(Passage Opens)

15th March 2021, online
‘Writing into the future: letters as containers of time and care’ with Laura Salisbury.
Forms of Care: an interdisciplinary workshop exploring care and its forms at the intersection of ethics, affect, and aesthetics.
“As I was driving home one flashlight view showed me the earth after two or three generations”, wrote Olga Jacoby, terminally ill, to her doctor in 1910. In Words in Pain, the collection of Jacoby’s letters published anonymously by her widower in 1919, Jacoby’s determination to articulate her Rationalist vision, to “die with my fountain pen in my hand”, and to create a legacy for her young children, sit alongside her agonising observations of her deterioration from a terminal heart condition. Three hundred years after early modern women writers found in the posthumous mother’s advice genre not only a form for their care but also a mode of entry into publication, Jacoby’s one-sided correspondence explores her fantasies of what her children may be able to remember of her and how care might persist over time. In this epistolary paper, we explore the containment offered by the letter and its simultaneous status as a form of self-care and mourning by the writer, and a projection of care into the future: the future of her descendants and the unfolding social history of the twentieth century.

(Passage Closes)

Using the information:
**1)** Condense the paragraph of the passage that begins "“As I was driving home" into a bulleted list that keeps its main facts.
**2)** Quote the passage word for word, taking everything from "15th March 2021, online" down to "affect, and aesthetics.".
The lines that come next are separate material and have no connection to the passage.

(Dataset excerpt Opens)

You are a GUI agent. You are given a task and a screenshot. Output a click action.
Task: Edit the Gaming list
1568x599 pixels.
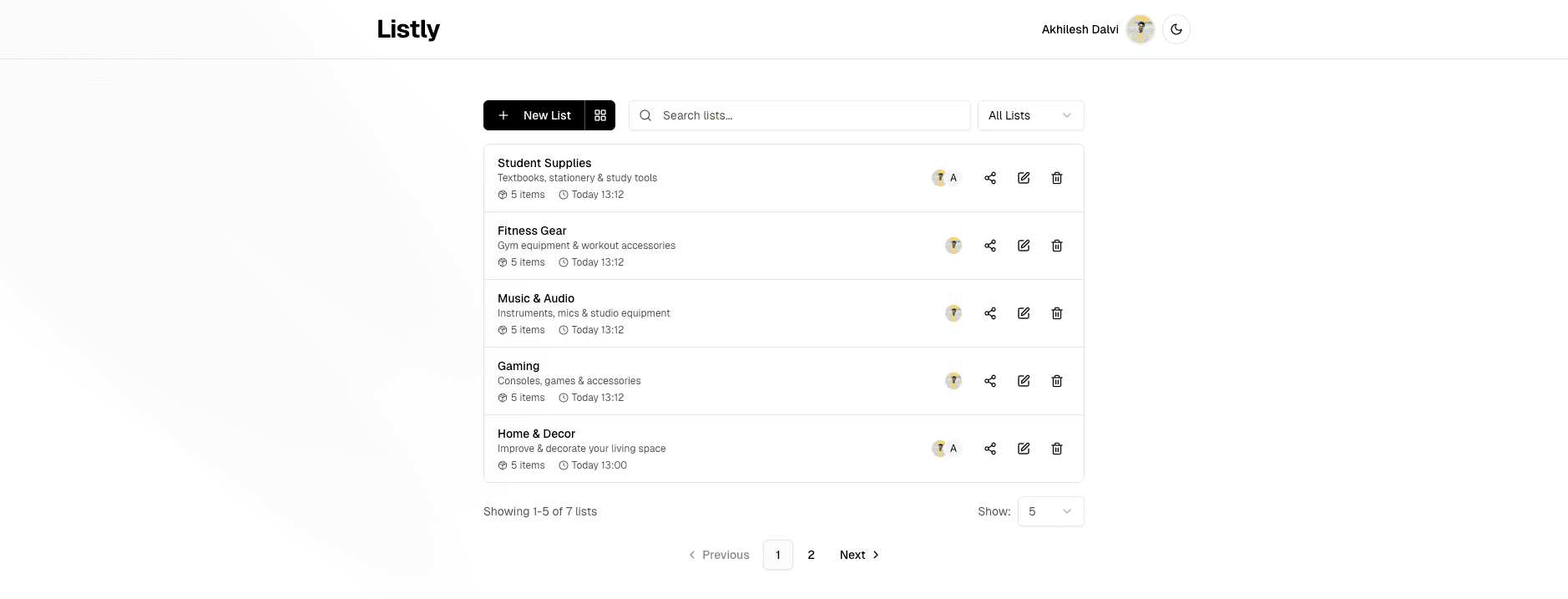1023,381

(Dataset excerpt Closes)

Activity answers:
**1)**
- In 1910 Olga Jacoby, terminally ill, wrote to her doctor that a "flashlight view" had shown her the earth two or three generations ahead.
- Her widower published her letters anonymously in 1919 as Words in Pain.
- The letters set her determination to articulate her Rationalist vision, to "die with my fountain pen in my hand," and to leave a legacy for her young children beside painful observations of her decline from a terminal heart condition.
- Three hundred years earlier, early modern women writers found in the posthumous mother's advice genre both a form for their care and a way into publication. Jacoby's one-sided correspondence explores what her children might remember of her and how care might persist over time.
- The paper is itself epistolary. It examines the containment the letter offers, the letter as the writer's self-care and mourning, and the letter as care projected into the future: that of her descendants and of twentieth-century social history.

**2)**
15th March 2021, online
‘Writing into the future: letters as containers of time and care’ with Laura Salisbury.
Forms of Care: an interdisciplinary workshop exploring care and its forms at the intersection of ethics, affect, and aesthetics.